La porte fermée, il ouvre son ordinateur et se met à écrire.

Le monde, tout à l’entour ne l’ennuie pas particulièrement, il en souffre même plus qu’il ne voudrait, il pressent de terribles catastrophes qui s’annoncent entre deux pages de pub, non, ce monde, il y est logé à la même enseigne que son voisin et ceux d’en face et de plus loin encore qu’il ne peut voir ou entrevoir les limites de son monde mais ce qu’il sait c’est que dans cet appartement, celui qu’il occupe depuis bientôt dix ans, des choses l’encombrent, des êtres manquent, des corps s’emmêlent dans ses souvenirs.

Mais ce monde est en lui et il ne peut se désencombrer de chaque chose qu’il a entassée lentement au début, mais la vitesse s’accélère, et il lui reste de moins en moins de place pour trouver sa place à lui.
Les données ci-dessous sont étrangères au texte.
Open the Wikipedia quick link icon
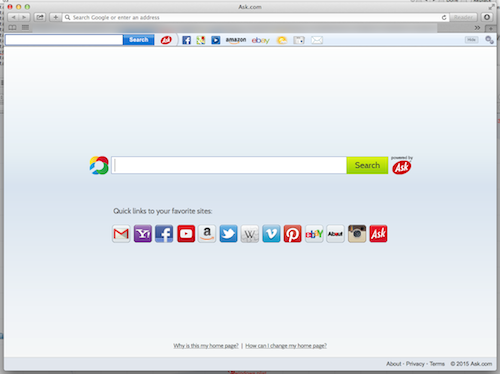Viewport: 500px width, 374px height. pyautogui.click(x=250, y=234)
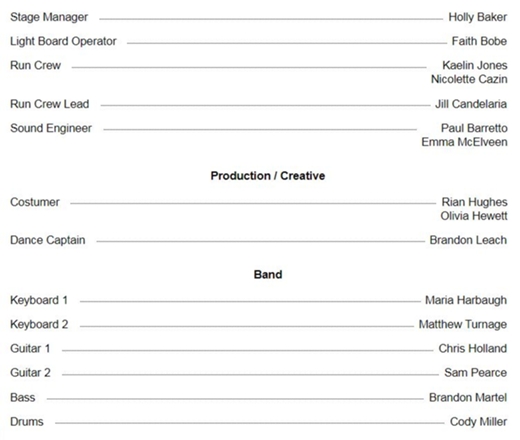The image size is (520, 440).
Task: Click Sam Pearce on Guitar 2
Action: pos(475,373)
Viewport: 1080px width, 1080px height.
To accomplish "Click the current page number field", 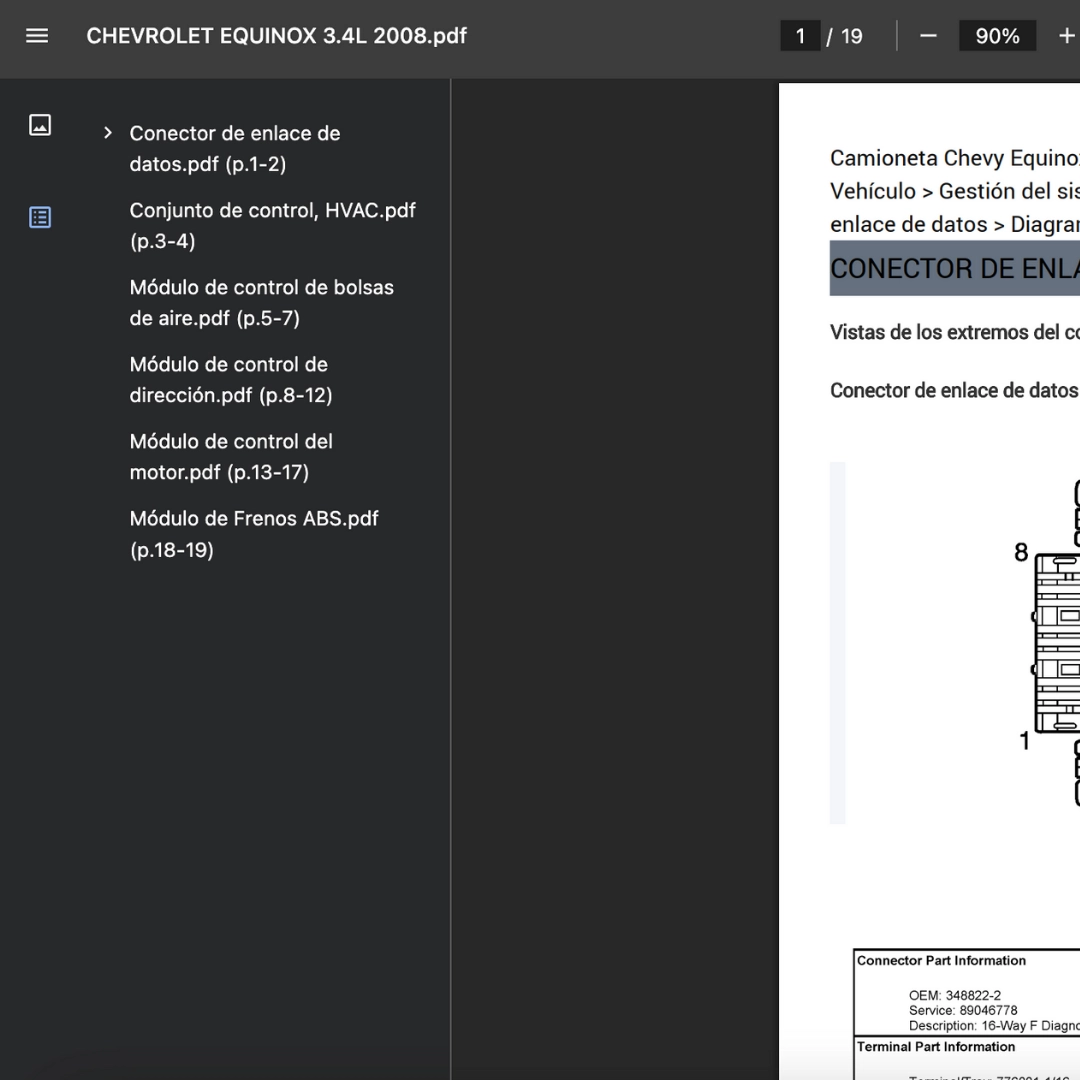I will [800, 36].
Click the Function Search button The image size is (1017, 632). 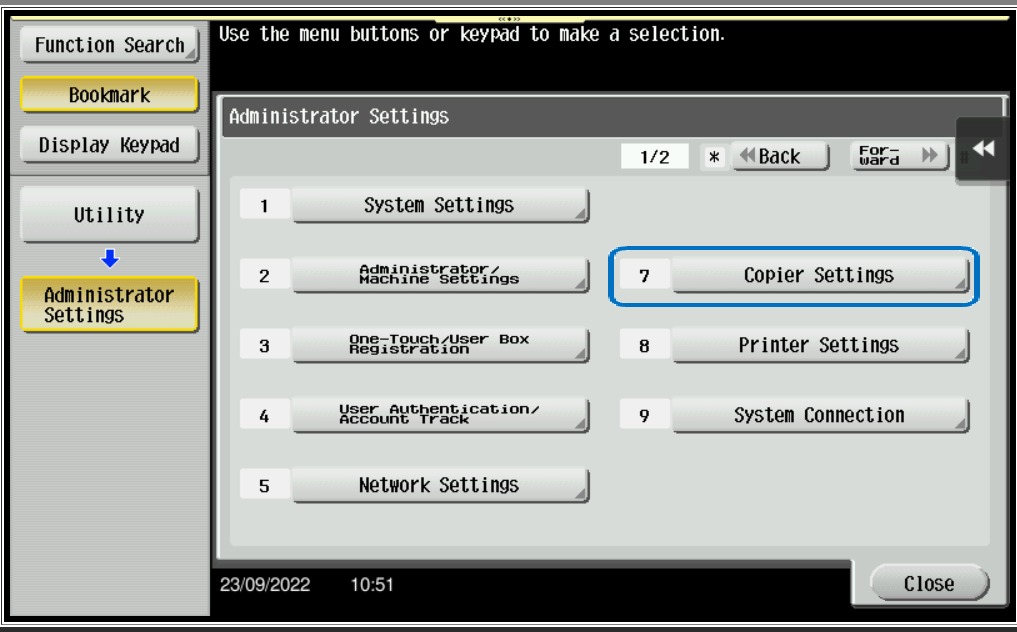point(110,45)
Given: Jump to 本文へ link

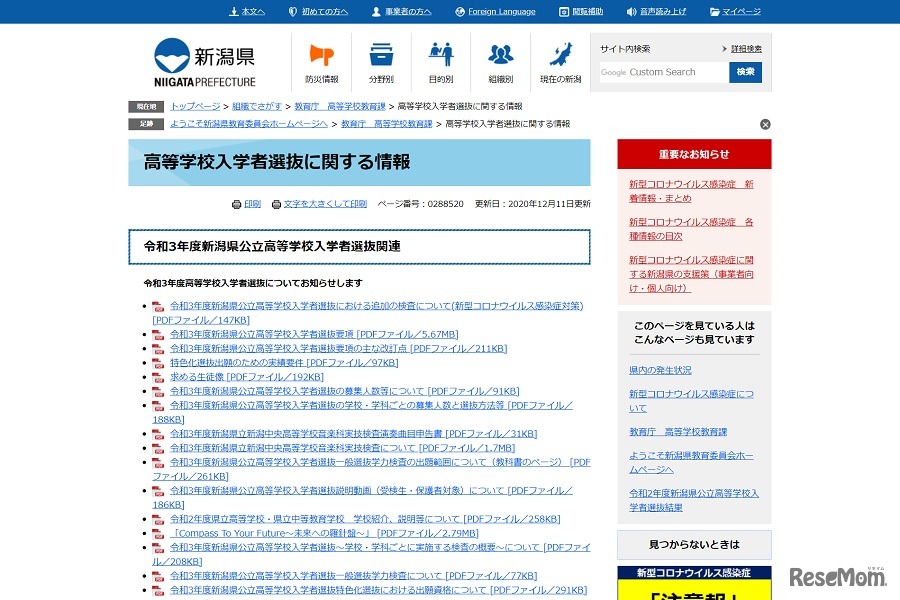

Des mots, d’abord, tous ces mots qu’il a amassés depuis près de cinquante ans, ces mots vont enfin servir à autre chose qu’à nommer le monde et à y prendre place.

Aujourd’hui, il écrit pour désenchanter ce qui fut parfois un enchantement, une malédiction souvent, un rendez-vous de deuxième ordre avec la vie, une gabegie qu’il a prise pour de la liberté.

Et sa liberté est entière ce matin.

Il s’est levé après une nuit désastreuse, il a marché une demi-heure au parc et il est rentré, après avoir rempli le congélateur à ras bord.

Il a ouvert l’ordinateur et il s’est mis à écrire.

La porte fermée, il se sent parfaitement séparé de ce qu’il prétend tenter de découvrir depuis si longtemps, ce monde qui l’occupe et qui le tient d’un bras de glace à distance.

Il a tout son temps, et si la vie rétrécit, il raccourcira certains chapitres, alignera les ellipses, embrigadera le lecteur dans des copinages douteux mais efficaces.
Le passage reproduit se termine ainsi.